#### WHAT YOU NEED TO DO:
How do the lines below between the ones holding "You are a computer-use agent." and "Instruction: Select the", inclusive, read? Give them again exactly, with no other lines.

#### DATA EXCERPTS:
^^^^^^^^

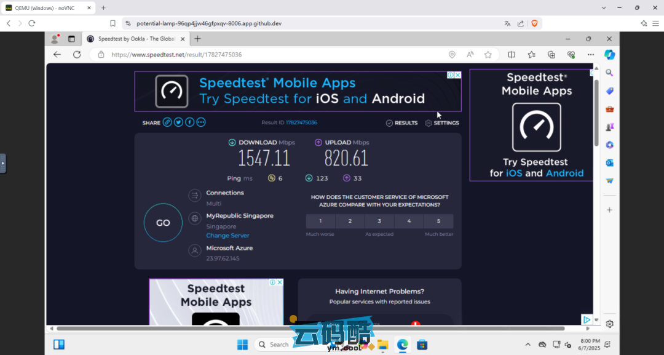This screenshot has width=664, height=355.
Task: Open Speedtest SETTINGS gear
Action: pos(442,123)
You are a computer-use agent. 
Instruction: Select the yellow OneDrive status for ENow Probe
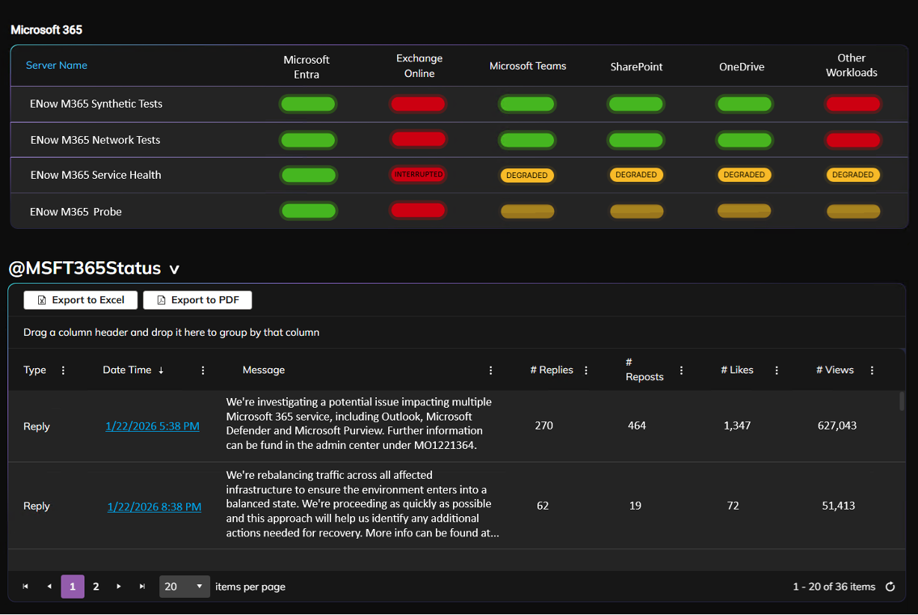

^^^^^^^^

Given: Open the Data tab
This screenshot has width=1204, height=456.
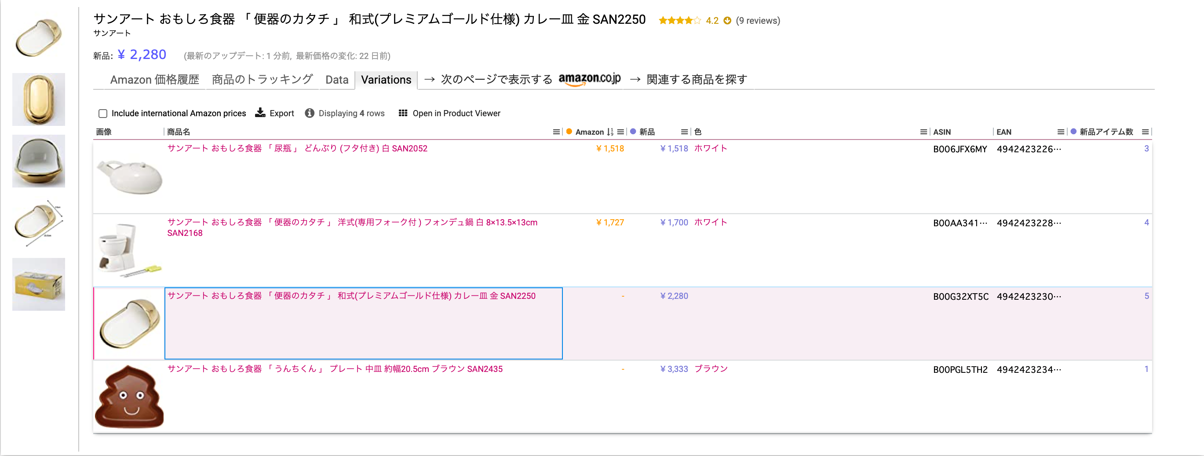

^^^^^^^^

#### TASK RESULT:
You are a computer-use agent. 
Instruction: Select the yellow OneDrive status for ENow Probe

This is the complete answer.